Finalement, c’était l’invitation de Lucien qu’elle accepta. Elle ne savait pas pourquoi son choix était tombé précisément sur lui. Dans ses contacts, il y avait un certain nombre d’hommes qui l’attiraient physiquement. Et parmi eux, plusieurs de la région. Elle ne saurait dire si c’était le hasard qui l’avait déterminée ou si cet homme disposait de ce je ne sais quoi qui le fît sortir de la masse des prétendants. Mais elle se retrouva avec lui, un jour de printemps, sur la terrasse d’un café, près de la plage de Palavas. Elle n’avait pas osé accepter un rendez-vous à Montpellier même. La côte était plus anonyme, et en même temps plus agréable. Elle imaginait des promenades, des discussions, une intimité croissante. Un point de départ vers quelque chose de nouveau, d’insolite. Au bout du troisième rendez-vous, elle consentit à le raccompagner, et elle entra, tout naturellement, dans sa maison et dans son lit. Ce fut aussi la fin de leur courte histoire. Ce n’était pas qu’il avait manqué de respect, ou qu’il l’avait laissée insatisfaite. Au contraire, son corps avait été ravi par cette rencontre, mais une fois la découverte accomplie, Lucien rentrait dans le domaine du quotidien, des expériences faites et classées. Lucien, ce n’était pas de l’amour. Et Nathalie ne l’avait pas cherché, non plus, l’amour. Alors, elle passait outre. Elle couchait, mais elle ne voulait pas se lier.

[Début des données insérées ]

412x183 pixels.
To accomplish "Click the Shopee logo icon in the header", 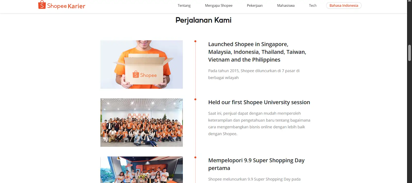I will point(42,5).
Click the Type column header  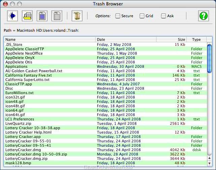click(x=196, y=39)
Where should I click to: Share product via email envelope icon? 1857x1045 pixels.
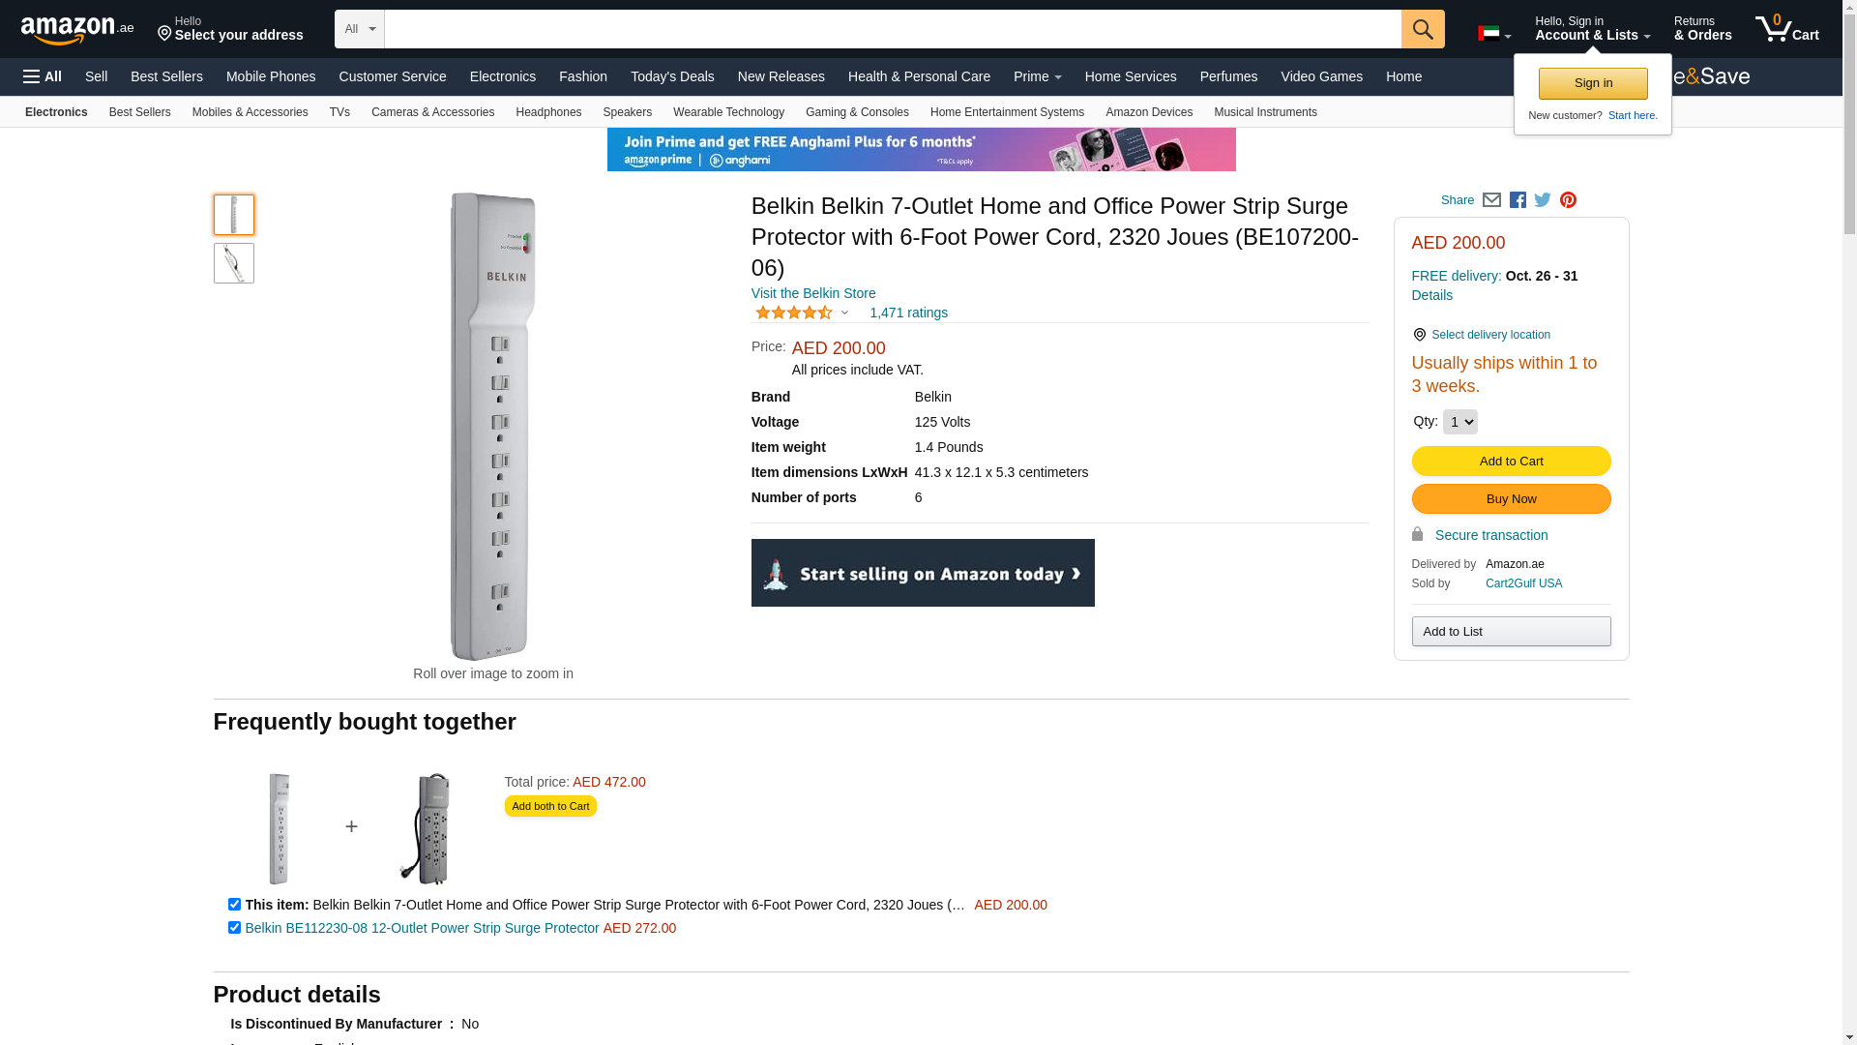pos(1491,200)
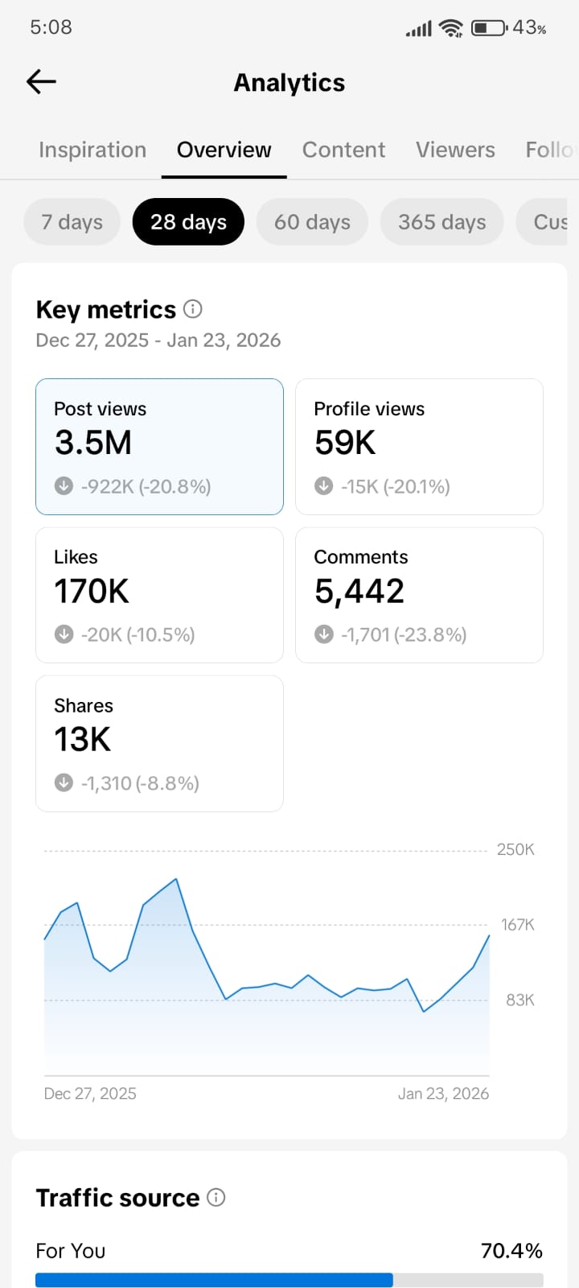
Task: Select the 7 days range chip
Action: pos(72,222)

Ses rencontres devenaient de plus en plus nombreuses, se terminant dans des chambres d’hôtel, entre les bras d’hommes qui, eux, étaient le plus souvent à la recherche d’une femme facile, d’aventures, d’escapades. Cela arrangeait Nathalie. Elle ne permettait pas à ses amants de quelques instants de voir qui elle était, leur interdisant l’accès à son univers. C’était pour cela qu’ils n’avaient aucune chance d’apprécier la femme à laquelle ils venaient de servir de distraction. Ils pénétraient son corps, mais ils passaient à côté de Nathalie.